In generale non è una novità il ruolo di banderuola di Infantino, sempre al servizio del despota che ospita il mondiale. Già in Qatar il presidente FIFA ha fatto di tutto per ingraziarsi il volere dei capitalisti del petrolio nella polemica per impedire alla selezione tedesca di indossare la fascia arcobaleno a supporto delle diversità sessuali e di genere. A dir poco discutibili anche le dichiarazioni relative alle pessime condizioni dei lavoratori e delle lavoratrici impiegate nella costruzione dei super stadi qatarioti, definendo dignitoso e orgoglioso svolgere un lavoro anche in pessime condizioni – ricordiamo che i decessi sul lavoro in Qatar per via dei mondiali vanno dai 5000 ai 6500. Mentre per questa edizione del mondiale Infantino non si è preoccupato più di tanto di disturbare Trump per quanto riguardasse le diverse delegazioni e staff nazionali bloccati all’ingresso degli Stati Uniti senza ricevere i visti necessari. Esemplare è il caso della nazionale iraniana e il suo staff prima che uscisse dalla competizione: alloggio esclusivamente in Messico e sconfinamento nel territorio statunitense solo in vista di partite designate su quest’ultimo.
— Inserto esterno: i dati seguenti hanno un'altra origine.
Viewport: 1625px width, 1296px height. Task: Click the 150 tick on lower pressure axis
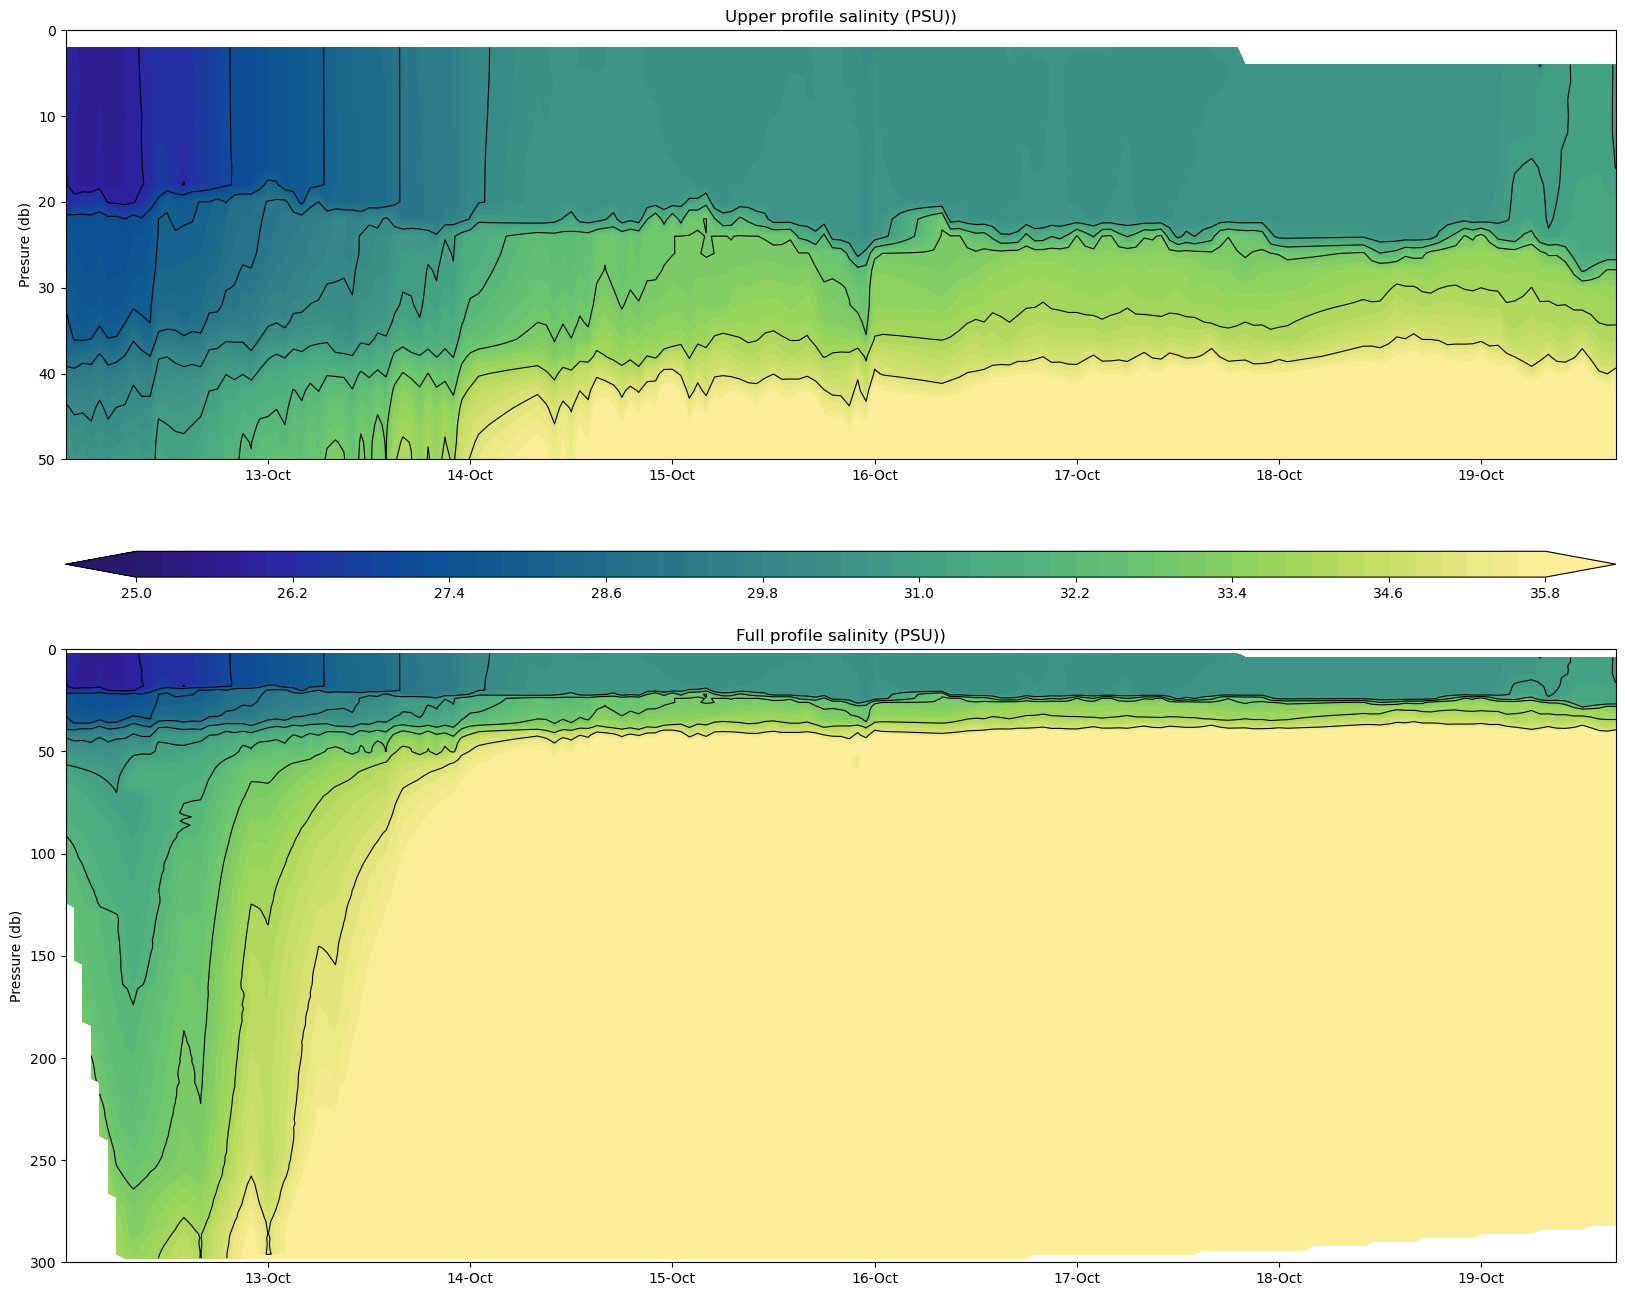coord(43,956)
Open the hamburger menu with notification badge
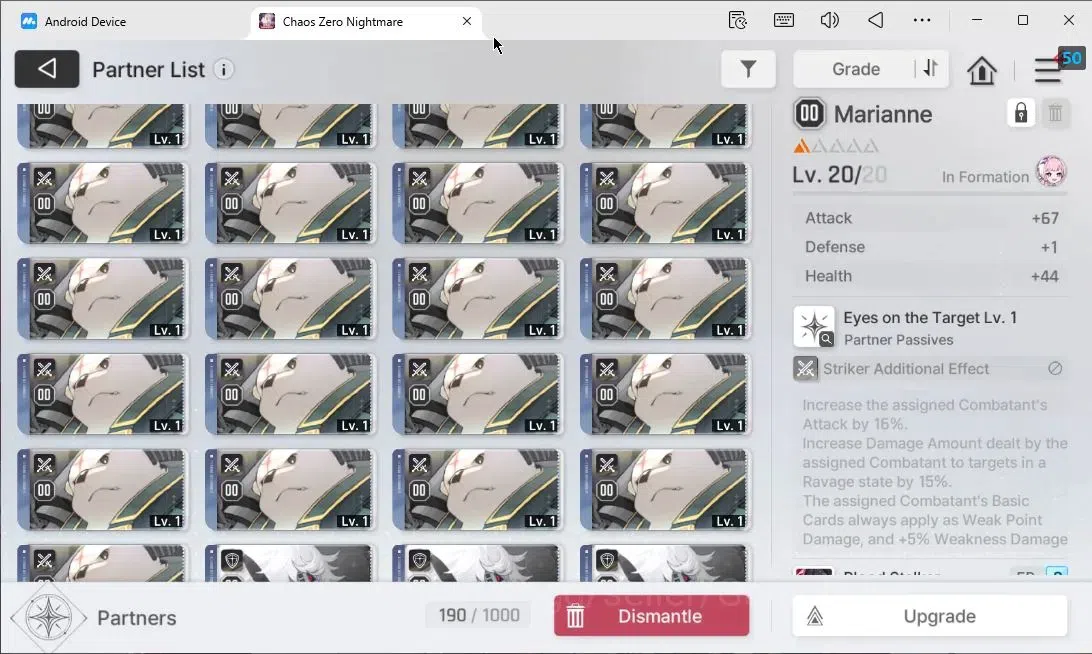This screenshot has height=654, width=1092. pos(1048,70)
Nemmeno si è preoccupato dell’importante distaccamento ICE messo a presidiare gli stadi alla letterale caccia di qualche irregolare.

Ora è difficile non vedere la curva discendente del consenso e della credibilità intorno a Trump. La storica sconfitta contro l’Iran è un elemento che già ora – e ancora in futuro – sta scontando in questi termini di soft power. E sul fronte del calcio non si è fatto attendere troppo – giusto il tempo di arrivare agli ottavi di finale – per mettersi contro miliardi di tifosi e amanti del calcio. Lasciando attorno a sé, alla fine, solo quel manipolo tra tecno-capitalisti, vertici dell’industria energetica, politici di destra nel mondo e, infine, il caro Infantino.

Tuttavia, il dato fondamentale dell’intera vicenda rimane principalmente uno: l’ipotesi di un dilagare di un sentimento anti-americano che parla ad una massa internazionale si fa sempre più forte. Qualsiasi cosa venga sfiorata da Trump immancabilmente alimenta questo sentimento. Ora anche il calcio, lo sport più popolare al mondo e da sempre specchio avanzato dei cambiamenti nella società divisa in classi, sta venendo avvolto da questo sentimento. Il compito nostro, allora, rimane lo stesso: prendere questo sentimento generale, porci le giuste domande e le giuste ipotesi in merito e verificarle nel nostro lavoro di base, affinché sia possibile porre i giusti fini e la giusta direzione a queste faglie che lentamente, ma sempre inesorabilmente, si muovono.